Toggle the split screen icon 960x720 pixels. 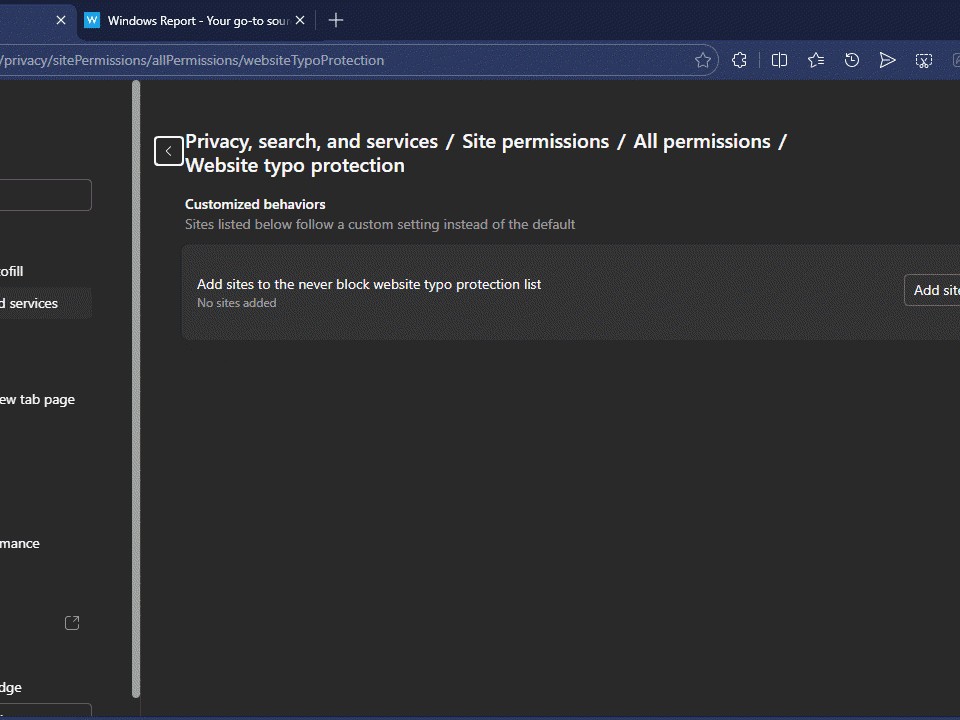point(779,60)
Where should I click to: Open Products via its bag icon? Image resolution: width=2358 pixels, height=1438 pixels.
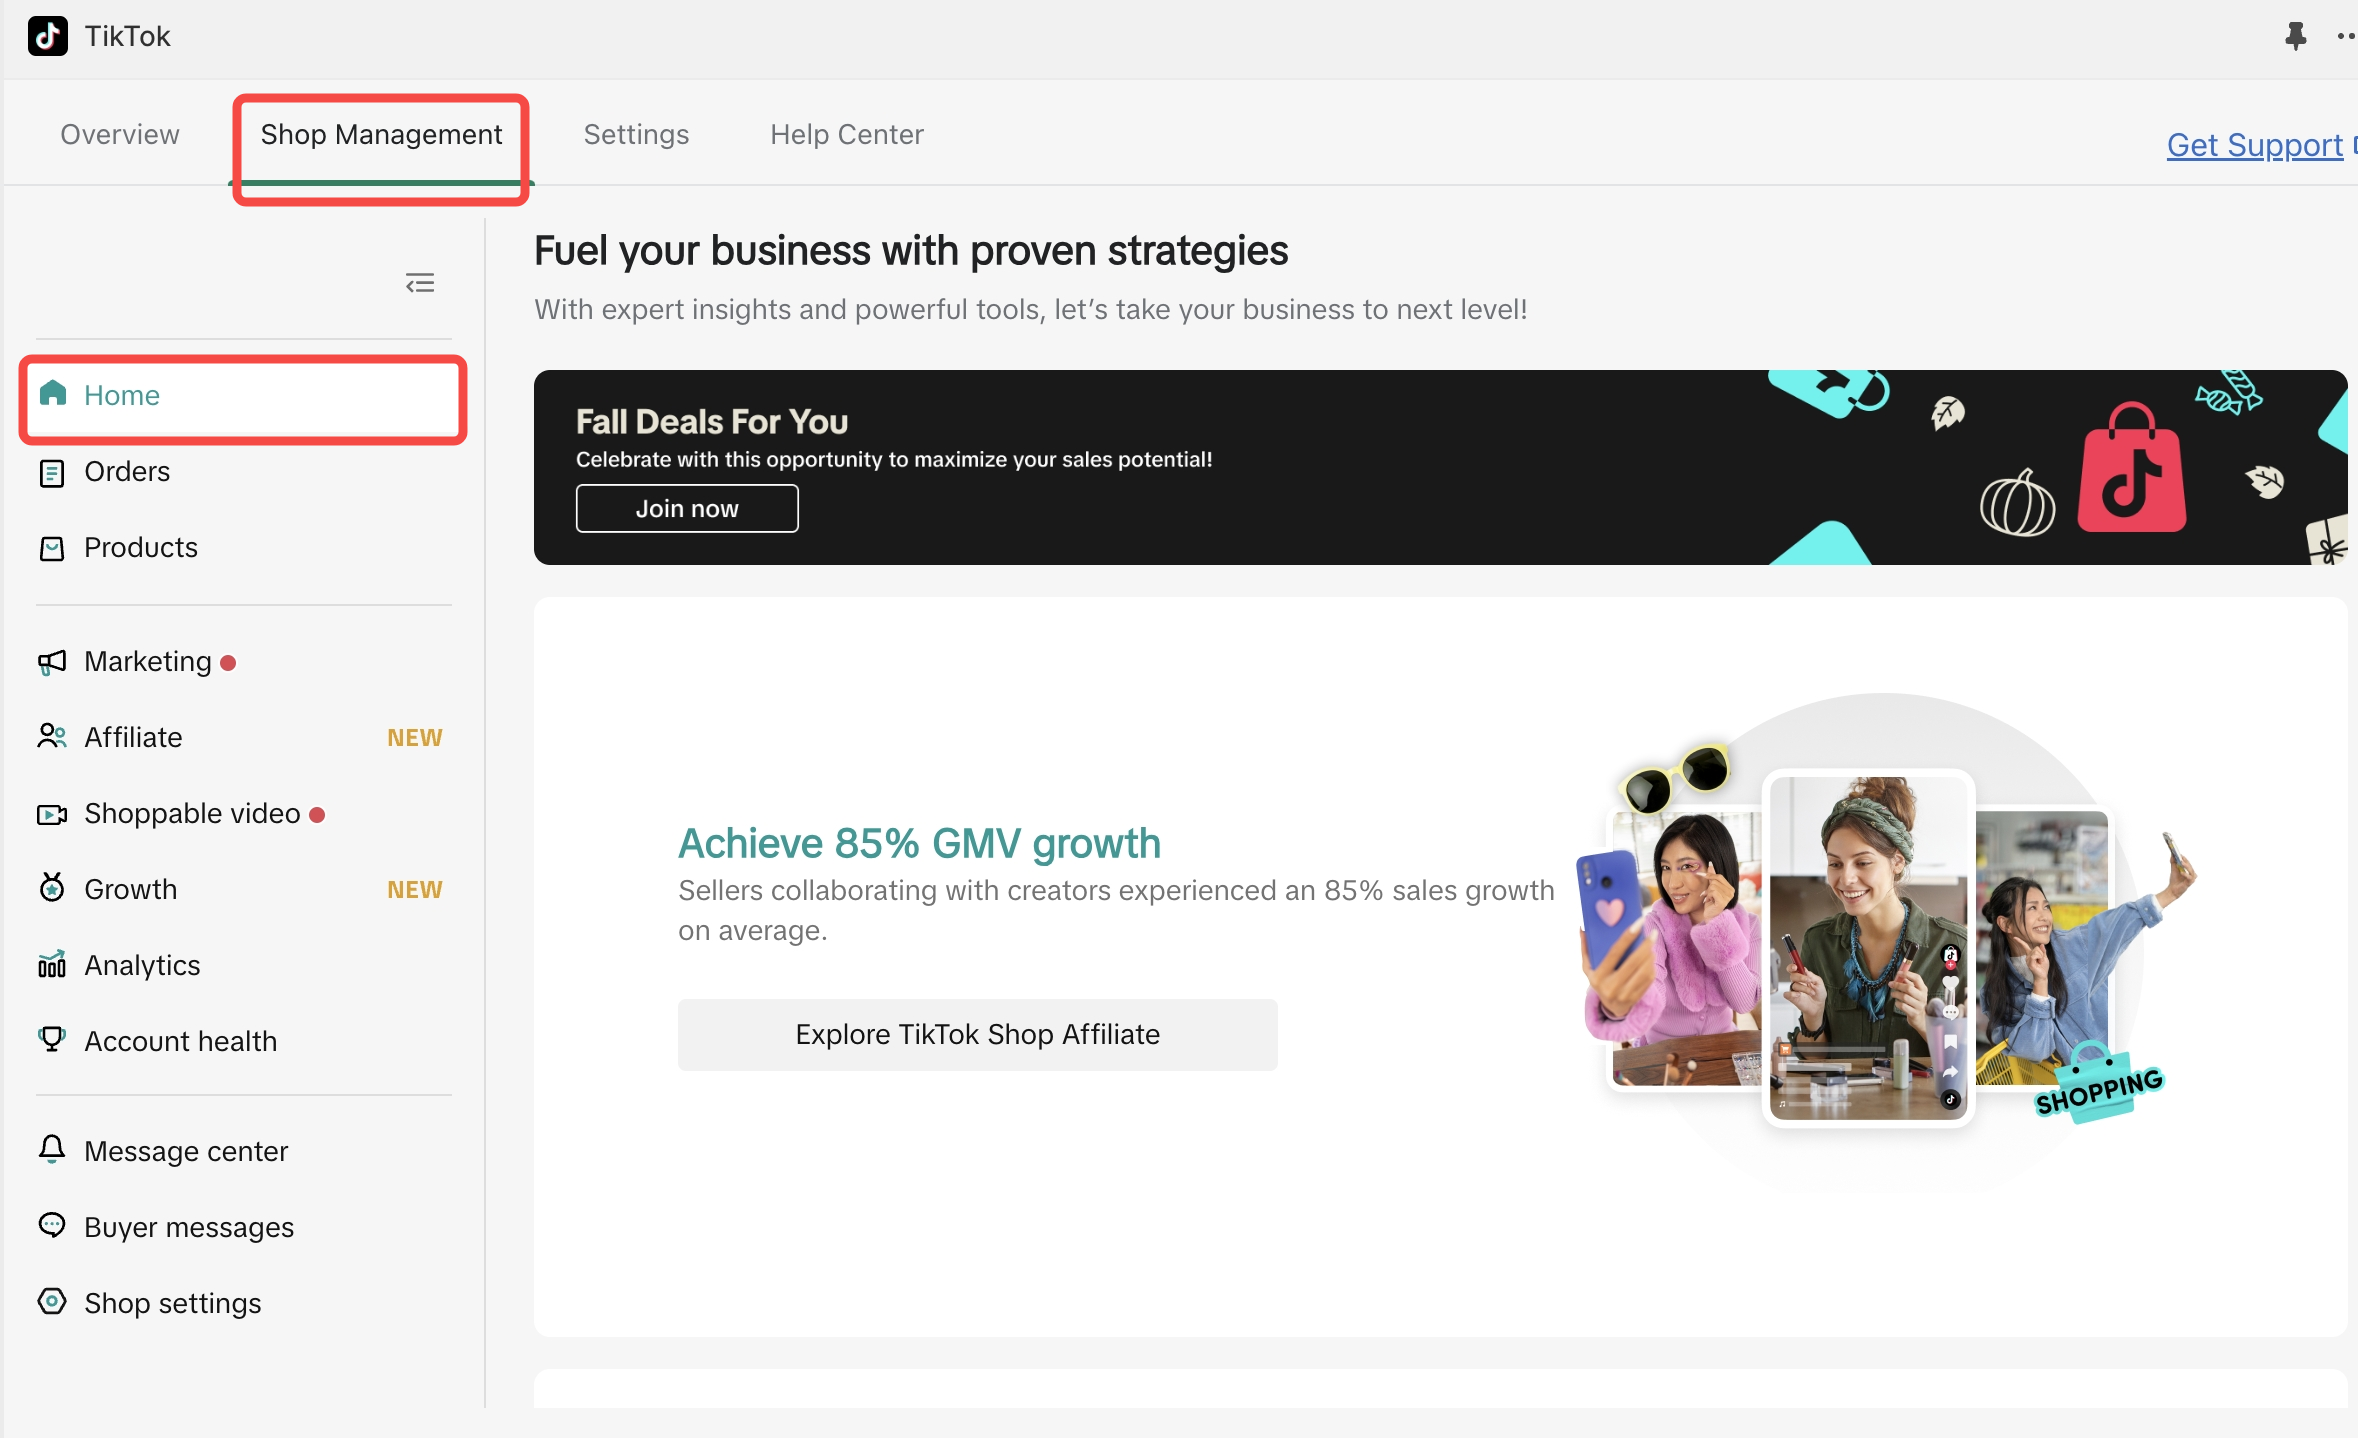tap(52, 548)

--- --- ---

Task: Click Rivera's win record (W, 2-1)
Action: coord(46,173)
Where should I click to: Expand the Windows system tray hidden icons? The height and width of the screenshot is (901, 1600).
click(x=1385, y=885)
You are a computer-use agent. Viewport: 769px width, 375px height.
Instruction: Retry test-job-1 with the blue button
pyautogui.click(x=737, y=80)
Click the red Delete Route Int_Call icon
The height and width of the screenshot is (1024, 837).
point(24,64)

--- --- ---

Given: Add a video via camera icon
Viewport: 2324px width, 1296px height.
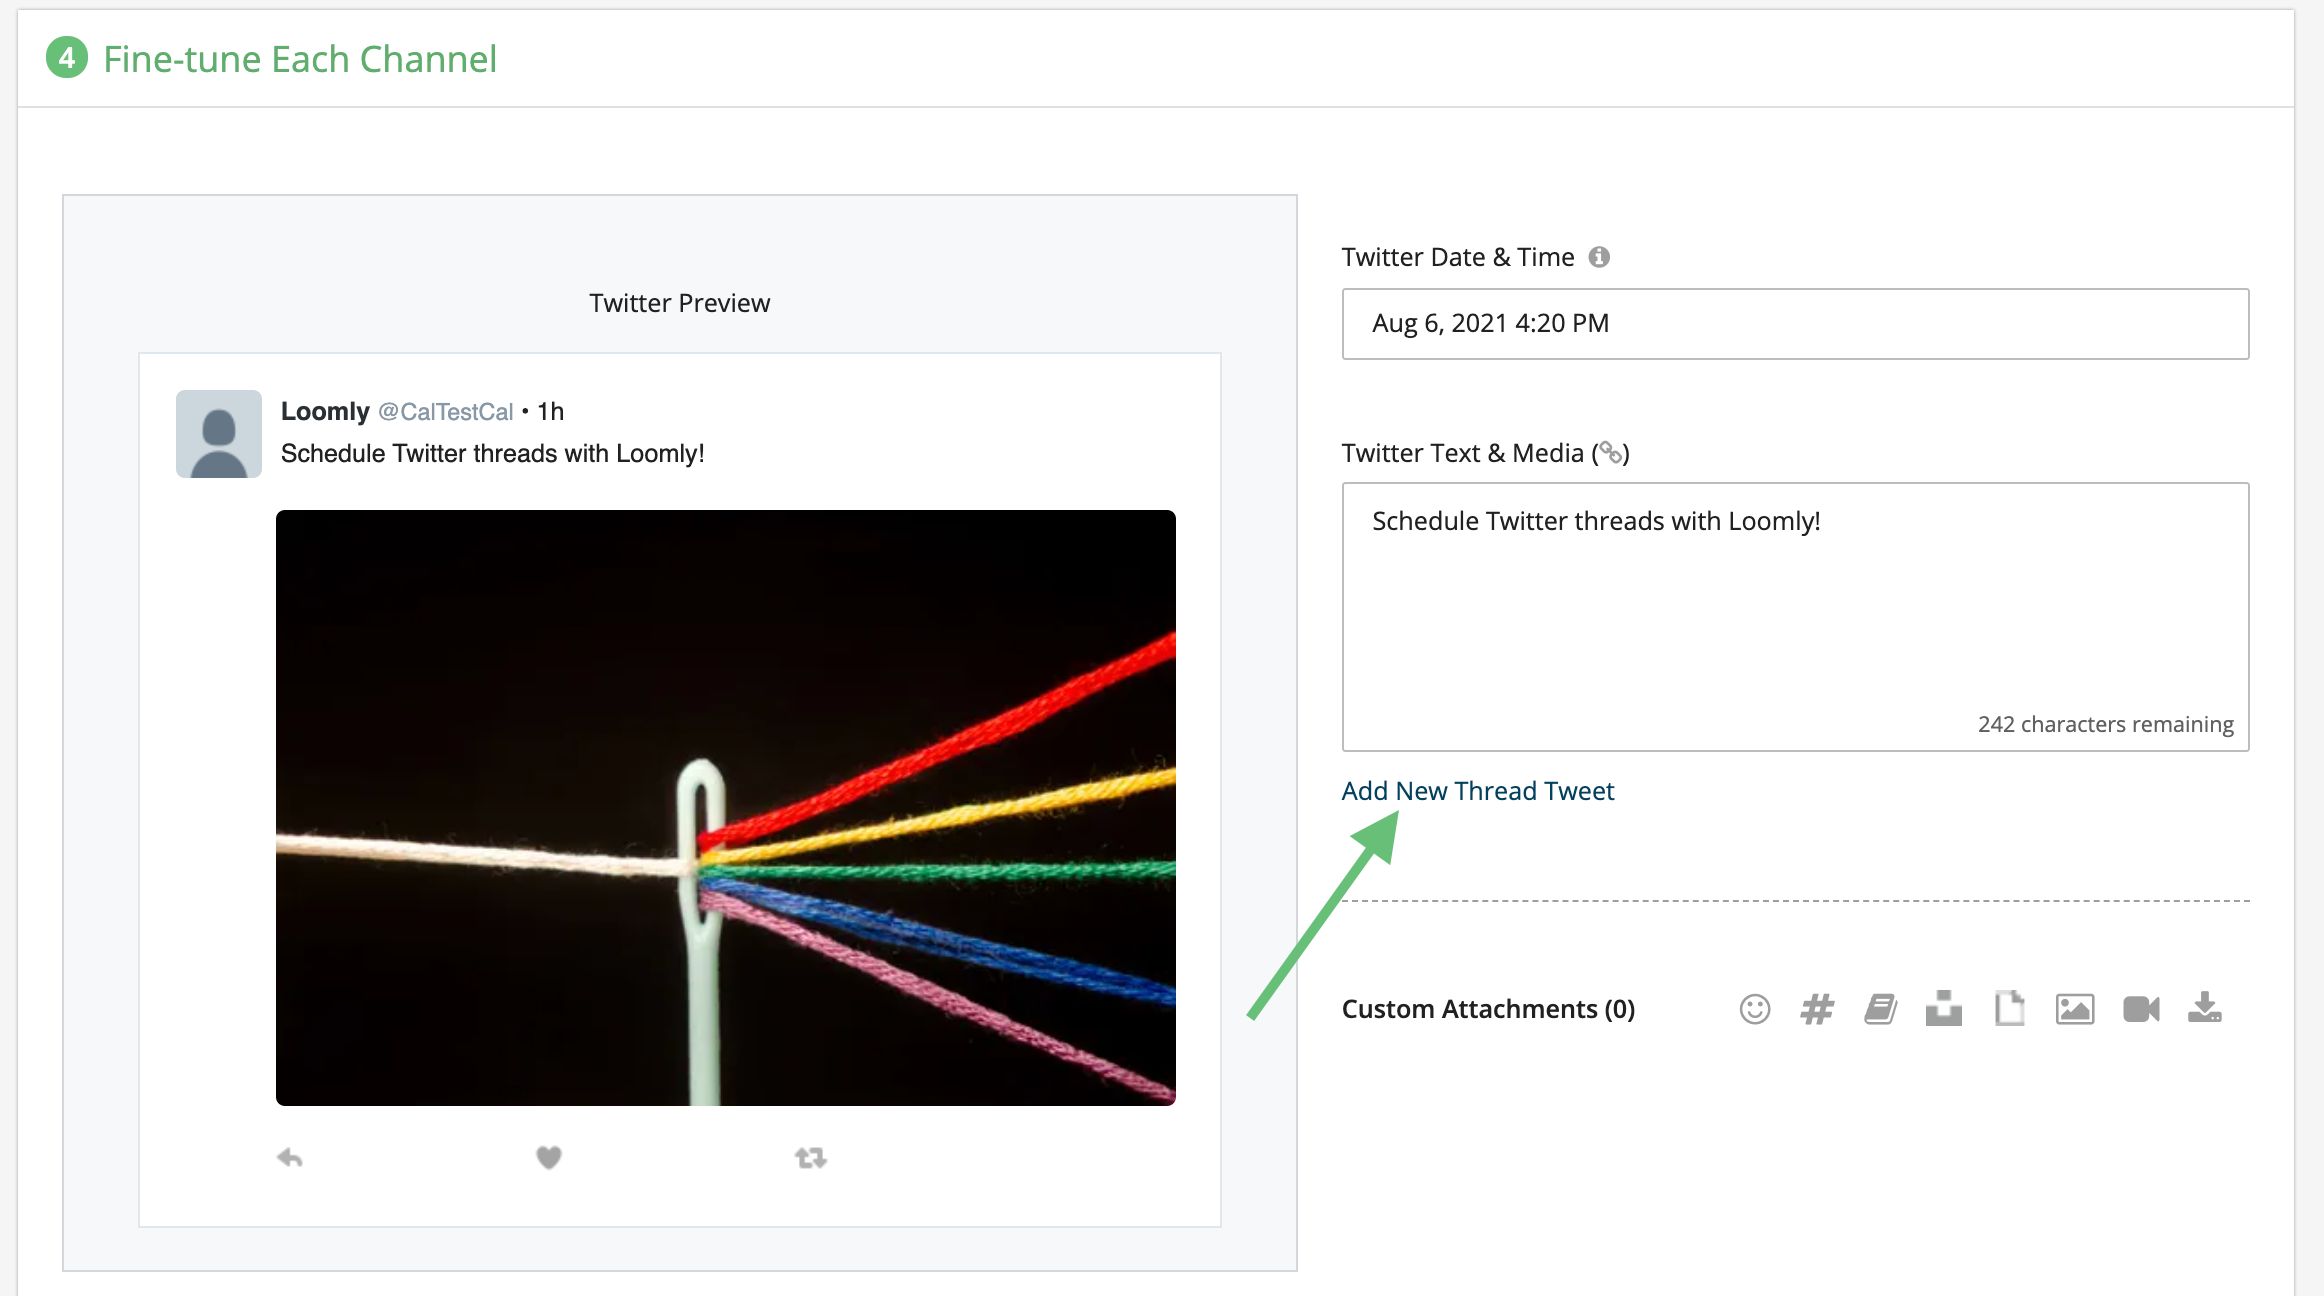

--- --- ---

- **Instructions to follow**
Count the lines above that contain the word "Where", and reply with the number alone.

- **Task answer**
2